WORK REQUEST → The response must consist of all the records, retyped exactly.

================

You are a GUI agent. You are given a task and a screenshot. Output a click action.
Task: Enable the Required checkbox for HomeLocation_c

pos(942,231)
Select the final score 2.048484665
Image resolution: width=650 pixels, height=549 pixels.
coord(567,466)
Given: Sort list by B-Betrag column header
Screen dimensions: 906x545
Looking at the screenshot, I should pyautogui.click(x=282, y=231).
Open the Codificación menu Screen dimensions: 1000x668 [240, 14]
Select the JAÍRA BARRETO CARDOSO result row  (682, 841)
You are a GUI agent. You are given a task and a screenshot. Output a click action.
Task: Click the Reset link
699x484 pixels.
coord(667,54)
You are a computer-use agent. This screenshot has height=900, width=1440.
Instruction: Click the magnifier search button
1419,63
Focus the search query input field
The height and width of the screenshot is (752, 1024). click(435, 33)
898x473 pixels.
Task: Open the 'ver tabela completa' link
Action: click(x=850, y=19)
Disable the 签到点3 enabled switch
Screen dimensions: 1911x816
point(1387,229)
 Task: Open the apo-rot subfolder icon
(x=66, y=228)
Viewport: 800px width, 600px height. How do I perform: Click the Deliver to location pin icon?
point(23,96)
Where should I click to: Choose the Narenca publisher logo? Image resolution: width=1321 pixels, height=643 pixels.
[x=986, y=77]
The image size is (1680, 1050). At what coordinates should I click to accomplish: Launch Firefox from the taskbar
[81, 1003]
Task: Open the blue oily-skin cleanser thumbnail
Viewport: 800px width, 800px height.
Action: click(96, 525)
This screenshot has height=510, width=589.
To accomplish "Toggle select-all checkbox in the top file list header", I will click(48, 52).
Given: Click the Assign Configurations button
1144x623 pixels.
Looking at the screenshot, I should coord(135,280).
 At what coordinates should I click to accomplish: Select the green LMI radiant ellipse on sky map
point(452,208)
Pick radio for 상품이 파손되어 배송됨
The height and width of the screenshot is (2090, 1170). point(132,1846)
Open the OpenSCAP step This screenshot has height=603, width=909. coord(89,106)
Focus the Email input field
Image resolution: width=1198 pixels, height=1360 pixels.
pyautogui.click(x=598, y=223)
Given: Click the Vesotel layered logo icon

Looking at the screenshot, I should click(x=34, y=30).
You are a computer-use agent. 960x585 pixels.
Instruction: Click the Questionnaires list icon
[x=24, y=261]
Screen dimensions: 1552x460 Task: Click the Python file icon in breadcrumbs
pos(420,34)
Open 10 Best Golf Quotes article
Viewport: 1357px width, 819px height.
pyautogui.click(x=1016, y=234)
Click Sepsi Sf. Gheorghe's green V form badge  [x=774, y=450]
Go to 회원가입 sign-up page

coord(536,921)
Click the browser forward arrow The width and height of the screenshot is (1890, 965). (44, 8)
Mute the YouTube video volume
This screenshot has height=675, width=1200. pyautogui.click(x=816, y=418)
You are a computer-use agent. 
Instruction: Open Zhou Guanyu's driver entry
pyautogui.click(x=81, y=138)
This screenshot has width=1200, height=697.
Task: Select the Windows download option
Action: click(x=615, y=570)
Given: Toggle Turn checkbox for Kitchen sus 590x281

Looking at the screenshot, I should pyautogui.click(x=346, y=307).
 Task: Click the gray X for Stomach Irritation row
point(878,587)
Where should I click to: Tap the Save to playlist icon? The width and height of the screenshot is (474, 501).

================

EXPECTED ANSWER →
You are a GUI agent. You are given a task and a screenshot. Output a click action.
Task: Enable the Required checkbox for HomeLocation_c

pos(942,231)
Select the final score 2.048484665
Image resolution: width=650 pixels, height=549 pixels.
coord(567,466)
Given: Sort list by B-Betrag column header
Screen dimensions: 906x545
Looking at the screenshot, I should pyautogui.click(x=282, y=231).
Open the Codificación menu Screen dimensions: 1000x668 [240, 14]
Select the JAÍRA BARRETO CARDOSO result row  (682, 841)
You are a GUI agent. You are given a task and a screenshot. Output a click action.
Task: Click the Reset link
699x484 pixels.
coord(667,54)
You are a computer-use agent. This screenshot has height=900, width=1440.
Instruction: Click the magnifier search button
1419,63
Focus the search query input field
The height and width of the screenshot is (752, 1024). click(435, 33)
898x473 pixels.
Task: Open the 'ver tabela completa' link
Action: click(x=850, y=19)
Disable the 签到点3 enabled switch
Screen dimensions: 1911x816
point(1387,229)
 Task: Open the apo-rot subfolder icon
(x=66, y=228)
Viewport: 800px width, 600px height. How do I perform: Click the Deliver to location pin icon?
point(23,96)
Where should I click to: Choose the Narenca publisher logo? Image resolution: width=1321 pixels, height=643 pixels.
[x=986, y=77]
The image size is (1680, 1050). At what coordinates should I click to accomplish: Launch Firefox from the taskbar
[81, 1003]
Task: Open the blue oily-skin cleanser thumbnail
Viewport: 800px width, 800px height.
Action: click(96, 525)
This screenshot has height=510, width=589.
To accomplish "Toggle select-all checkbox in the top file list header", I will click(48, 52).
Given: Click the Assign Configurations button
1144x623 pixels.
Looking at the screenshot, I should coord(135,280).
 At what coordinates should I click to accomplish: Select the green LMI radiant ellipse on sky map
point(452,208)
Pick radio for 상품이 파손되어 배송됨
The height and width of the screenshot is (2090, 1170). point(132,1846)
Open the OpenSCAP step This screenshot has height=603, width=909. coord(89,106)
Focus the Email input field
Image resolution: width=1198 pixels, height=1360 pixels.
pyautogui.click(x=598, y=223)
Given: Click the Vesotel layered logo icon

Looking at the screenshot, I should click(x=34, y=30).
You are a computer-use agent. 960x585 pixels.
Instruction: Click the Questionnaires list icon
[x=24, y=261]
Screen dimensions: 1552x460 Task: Click the Python file icon in breadcrumbs
pos(420,34)
Open 10 Best Golf Quotes article
Viewport: 1357px width, 819px height.
pyautogui.click(x=1016, y=234)
Click Sepsi Sf. Gheorghe's green V form badge  [x=774, y=450]
Go to 회원가입 sign-up page

coord(536,921)
Click the browser forward arrow The width and height of the screenshot is (1890, 965). (44, 8)
Mute the YouTube video volume
This screenshot has height=675, width=1200. pyautogui.click(x=816, y=418)
You are a computer-use agent. 
Instruction: Open Zhou Guanyu's driver entry
pyautogui.click(x=81, y=138)
This screenshot has width=1200, height=697.
Task: Select the Windows download option
Action: click(x=615, y=570)
Given: Toggle Turn checkbox for Kitchen sus 590x281

Looking at the screenshot, I should pyautogui.click(x=346, y=307).
 Task: Click the gray X for Stomach Irritation row
point(878,587)
Where should I click to: Tap the Save to playlist icon? The width and height of the screenshot is (474, 501).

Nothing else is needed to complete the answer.